「東京都知事選での小池百合子さんは、“イメージ戦略”でも圧勝していた」
そう分析するのは、印象戦略コンサルタント・神戸情報大学院大学客員准教授の乳原佳代氏。
“選挙に強い小池”はいかにして作られたのか。蓮舫氏、石丸伸二氏に欠けていたものは何だったのか。「着こなし」「ジェスチャー」「スピーチ」の観点から、小池氏の勝因を徹底解剖する。
小池氏は「女性性」、蓮舫氏は「ユニセックス」を強調
白のパンツスタイルが印象的だった蓮舫さんですが、選挙活動中、シャツがパンツからはみ出ていたり肩のラインがずれていたりと、少しサイズが大きいものをお召しだったようです。
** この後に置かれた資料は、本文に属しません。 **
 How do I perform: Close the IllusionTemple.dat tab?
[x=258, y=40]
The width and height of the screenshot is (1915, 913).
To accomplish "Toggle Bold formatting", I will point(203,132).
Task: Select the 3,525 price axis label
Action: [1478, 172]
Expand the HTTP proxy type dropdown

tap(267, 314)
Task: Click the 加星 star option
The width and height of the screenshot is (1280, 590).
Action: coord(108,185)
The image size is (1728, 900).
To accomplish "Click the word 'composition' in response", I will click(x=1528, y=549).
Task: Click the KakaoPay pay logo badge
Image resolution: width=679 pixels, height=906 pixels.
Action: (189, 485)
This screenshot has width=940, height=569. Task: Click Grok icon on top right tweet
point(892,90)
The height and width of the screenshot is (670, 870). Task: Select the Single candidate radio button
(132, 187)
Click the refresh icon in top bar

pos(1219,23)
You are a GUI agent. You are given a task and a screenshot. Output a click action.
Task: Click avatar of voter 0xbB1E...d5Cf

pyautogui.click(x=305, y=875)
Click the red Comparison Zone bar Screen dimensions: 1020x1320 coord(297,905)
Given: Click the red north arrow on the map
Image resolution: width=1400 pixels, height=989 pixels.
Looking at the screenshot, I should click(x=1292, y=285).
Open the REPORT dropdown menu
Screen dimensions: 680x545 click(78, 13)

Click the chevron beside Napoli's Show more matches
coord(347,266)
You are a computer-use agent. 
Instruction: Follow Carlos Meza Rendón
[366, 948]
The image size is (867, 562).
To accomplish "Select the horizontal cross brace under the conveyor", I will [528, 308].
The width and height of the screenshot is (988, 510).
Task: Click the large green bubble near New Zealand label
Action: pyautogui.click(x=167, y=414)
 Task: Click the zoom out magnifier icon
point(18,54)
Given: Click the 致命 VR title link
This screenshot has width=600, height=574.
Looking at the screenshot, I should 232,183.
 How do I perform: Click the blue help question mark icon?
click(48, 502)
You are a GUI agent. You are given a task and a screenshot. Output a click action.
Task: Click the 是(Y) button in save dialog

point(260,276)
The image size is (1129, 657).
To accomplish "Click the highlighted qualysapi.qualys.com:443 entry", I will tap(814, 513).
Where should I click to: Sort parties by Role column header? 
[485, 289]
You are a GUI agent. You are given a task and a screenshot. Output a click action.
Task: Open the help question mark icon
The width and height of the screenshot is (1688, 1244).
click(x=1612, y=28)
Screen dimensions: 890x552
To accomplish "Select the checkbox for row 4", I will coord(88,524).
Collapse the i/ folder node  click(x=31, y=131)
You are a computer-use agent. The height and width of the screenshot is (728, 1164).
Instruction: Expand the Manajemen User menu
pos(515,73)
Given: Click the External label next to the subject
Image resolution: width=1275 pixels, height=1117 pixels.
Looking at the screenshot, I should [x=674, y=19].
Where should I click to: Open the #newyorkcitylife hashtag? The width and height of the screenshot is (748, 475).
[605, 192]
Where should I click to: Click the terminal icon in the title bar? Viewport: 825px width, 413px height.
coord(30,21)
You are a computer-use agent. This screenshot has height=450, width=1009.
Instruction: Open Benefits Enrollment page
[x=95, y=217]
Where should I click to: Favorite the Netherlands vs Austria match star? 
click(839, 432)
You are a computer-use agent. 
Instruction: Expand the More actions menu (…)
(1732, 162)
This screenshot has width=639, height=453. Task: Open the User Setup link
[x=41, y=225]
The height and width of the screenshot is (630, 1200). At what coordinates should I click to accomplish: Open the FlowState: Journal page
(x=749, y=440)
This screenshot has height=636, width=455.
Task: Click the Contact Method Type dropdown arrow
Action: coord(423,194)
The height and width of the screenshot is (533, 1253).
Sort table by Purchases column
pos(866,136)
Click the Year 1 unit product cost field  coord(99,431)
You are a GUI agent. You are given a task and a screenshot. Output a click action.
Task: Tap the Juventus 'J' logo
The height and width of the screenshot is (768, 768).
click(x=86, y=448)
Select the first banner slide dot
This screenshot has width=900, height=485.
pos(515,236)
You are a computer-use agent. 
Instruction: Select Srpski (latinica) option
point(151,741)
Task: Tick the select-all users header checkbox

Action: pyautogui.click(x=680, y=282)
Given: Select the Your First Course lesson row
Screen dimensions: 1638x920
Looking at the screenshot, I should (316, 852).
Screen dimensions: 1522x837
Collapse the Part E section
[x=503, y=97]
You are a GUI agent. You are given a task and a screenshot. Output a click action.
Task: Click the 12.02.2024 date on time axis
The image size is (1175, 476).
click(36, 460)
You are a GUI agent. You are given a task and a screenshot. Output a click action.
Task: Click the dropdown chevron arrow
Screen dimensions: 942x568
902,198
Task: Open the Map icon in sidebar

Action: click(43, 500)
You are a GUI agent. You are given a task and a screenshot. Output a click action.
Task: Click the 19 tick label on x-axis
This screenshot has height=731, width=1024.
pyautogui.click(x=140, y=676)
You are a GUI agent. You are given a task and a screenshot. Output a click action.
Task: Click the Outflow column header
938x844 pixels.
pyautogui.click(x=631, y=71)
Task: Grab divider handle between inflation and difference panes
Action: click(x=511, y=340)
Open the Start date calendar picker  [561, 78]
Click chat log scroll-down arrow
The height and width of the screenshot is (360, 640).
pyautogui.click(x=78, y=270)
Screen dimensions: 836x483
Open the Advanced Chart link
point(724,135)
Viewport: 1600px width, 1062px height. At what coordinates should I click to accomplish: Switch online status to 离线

ユニセックスを強調されたのかもしれませんが、スタイルの良さを前面に押し出して颯爽と着こなしても良かったのではないでしょうか。
蓮舫さんが控えた「女性性」を、前面にアピールしたのが小池さんです。お二人はともにショートカットですが、蓮舫さんはより短くサバサバした印象。一方、小池さんは豊かな毛量、ウェーブがかった毛流れを活かしたエレガントなスタイルです。
初当選時から8年間変わらぬ、女性らしく年齢を感じさせないショートヘアからは、人前に出るための最低限の装いやヘアメイクを、同じスタイルで何年も継続する覚悟が見て取れます。
石丸さんの髪型についても一言。都知事選前半は前髪が長く「何か隠している」印象を受けましたが、終盤はひたいを出していて、爽やかで開けたイメージへと変わっていました。スーツの着こなしを含め、まだまだ伸びしろがありそうです。
演説中に手を激しく動かしても伝わるのは熱量だけだが…
ジェスチャーにおいても小池さんの戦略が光っていました。候補者の中には感情のたかぶりに伴い、手の位置が高くなったり動きが激しくなったりしていた人もいましたが、それはあくまでも思いの表れ。熱量が伝わるに留まります。
一方で小池さんのジェスチャーは、感情任せではなく「意図的」なもの。指先に至るまで手の動きと発言の内容、そのタイミングが正確にリンクしています。つまり小池さんは、「話の内容をわかりやすく指し示す」ため、「強調する」ために大きく力強く両手を使っているのです。